あなたは「相手の本音をうまく引き出せない」「会話が表面的なもので終わってしまう」と感じたことはないだろうか。コミュニケーションにおける「聞く」の難しさは、多くの人が抱える共通の課題である。


著者の荒木俊哉氏は、電通のコピーライターとして、これまで100以上のプロジェクトに携わってきた。国内外で20以上のアワードを受賞しているプロフェッショナルであり、『こうやって頭のなかを言語化する。』などの著書はベストセラーとなっている。
本書では、その実力の源泉が「聞き方」にあると明かされる。コピーライターといえば「書く力」が重視されるイメージだが、仕事の本質はむしろ「聞く力」にあるという。クライアントの言葉を丁寧に引き出す「聞く」のプロセスこそが良いコピーを生むのだ。
さらに荒木氏は、「聞く」の重要性はコピーライターに限らず、あらゆる職種に共通するものだとして、安心して話せる場のつくり方や、本音を引き出すための具体的な工夫を示している。とくに「まずは100パーセント受け入れる」「『でも』を使わない」といったシンプルな原則が、対話の質を大きく変えるという指摘は印象深い。
本書を通じて、聞くことは単なる受け身の態度ではなく、能動的な技術であるという認識が得られるはずだ。仕事で成果を高めたい人、公私問わず良好な関係を築きたい人はもちろん、1on1などの対話に苦手意識を持つ人にも一読を勧めたい。

本書の要点

・長年コピーライターとして活動してきた著者は、日々の業務において、書くことや伝えること、話すこと以上に聞くことを大切にしている。「聞く」の重要性はコピーライターに限らず、クライアントの依頼を受けて遂行するあらゆる仕事に共通する。

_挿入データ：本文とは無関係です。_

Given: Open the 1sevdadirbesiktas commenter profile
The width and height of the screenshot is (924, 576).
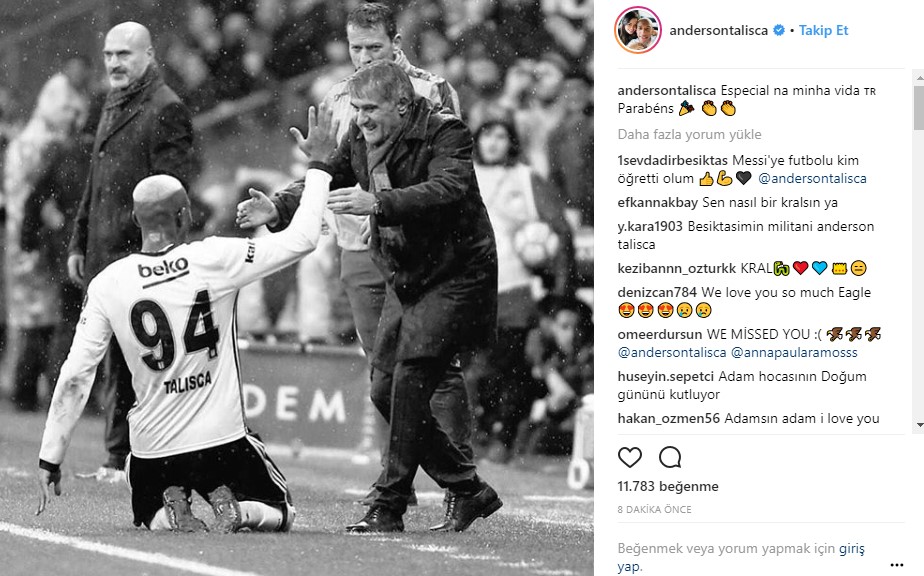Looking at the screenshot, I should click(x=672, y=160).
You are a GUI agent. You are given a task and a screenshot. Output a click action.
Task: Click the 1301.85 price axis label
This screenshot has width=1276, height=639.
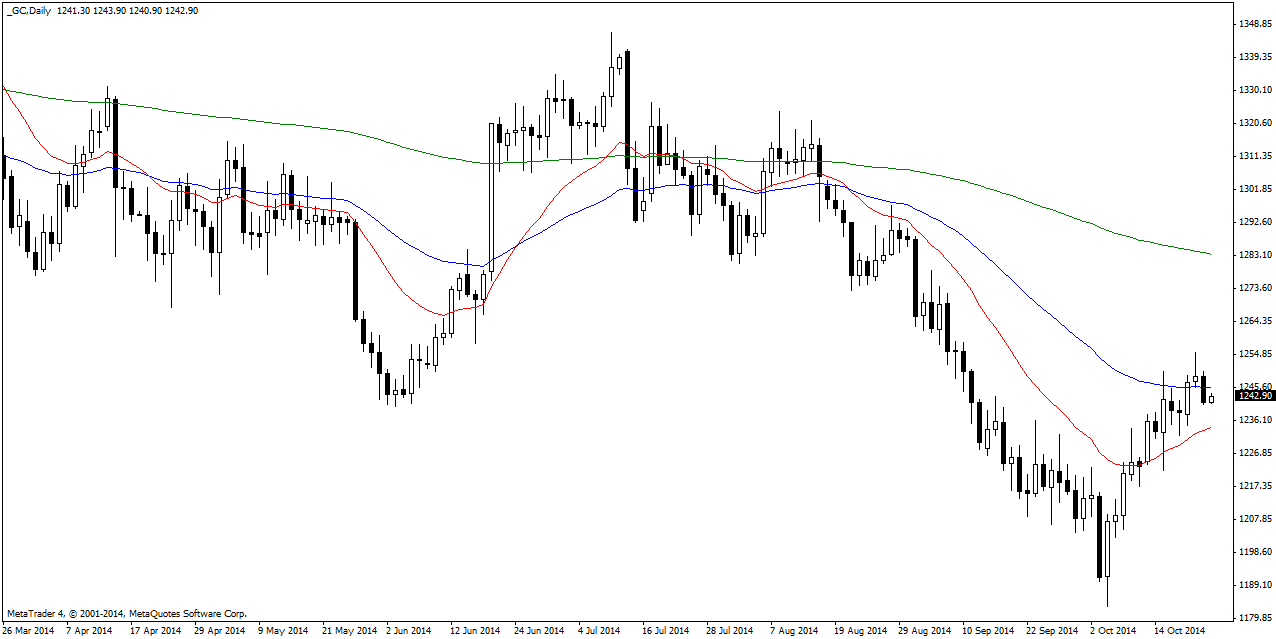point(1254,189)
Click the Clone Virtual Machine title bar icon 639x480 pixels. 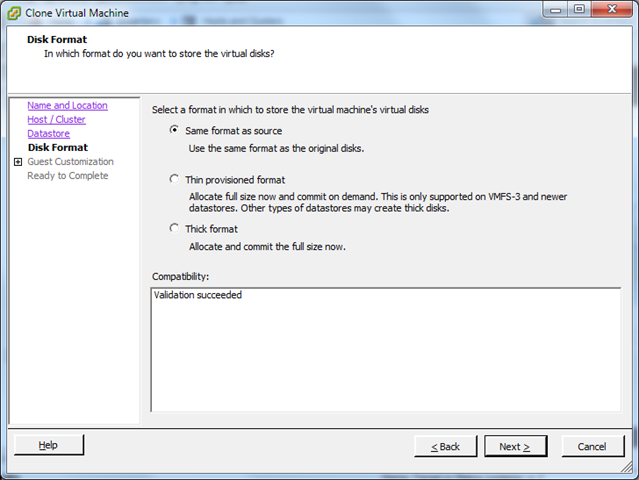click(x=16, y=13)
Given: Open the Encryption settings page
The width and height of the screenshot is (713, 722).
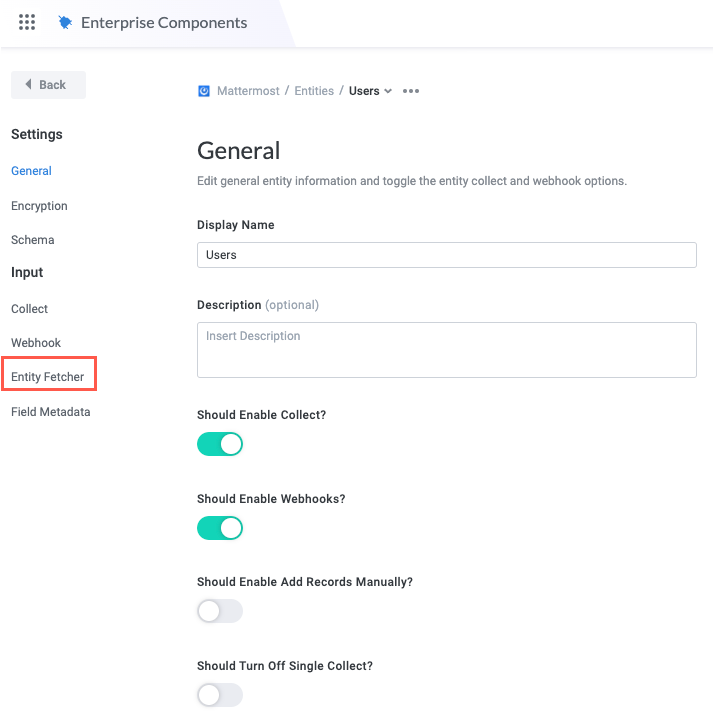Looking at the screenshot, I should tap(39, 206).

・人は誰でも、自分の話を丁寧に聞いてもらえると安心感を抱く。そのような場をつくるために意識すべき1つ目のルールは、相手の話をまずは100パーセント受け止めることである。
・相手の考えや本音をより深く引き出すために有効なのが「追い聞き」である。これは、「ちなみに、そうおっしゃったのはどうしてでしょうか?」といったように、発言の意図や背景をさらに掘り下げて問いかける手法を指す。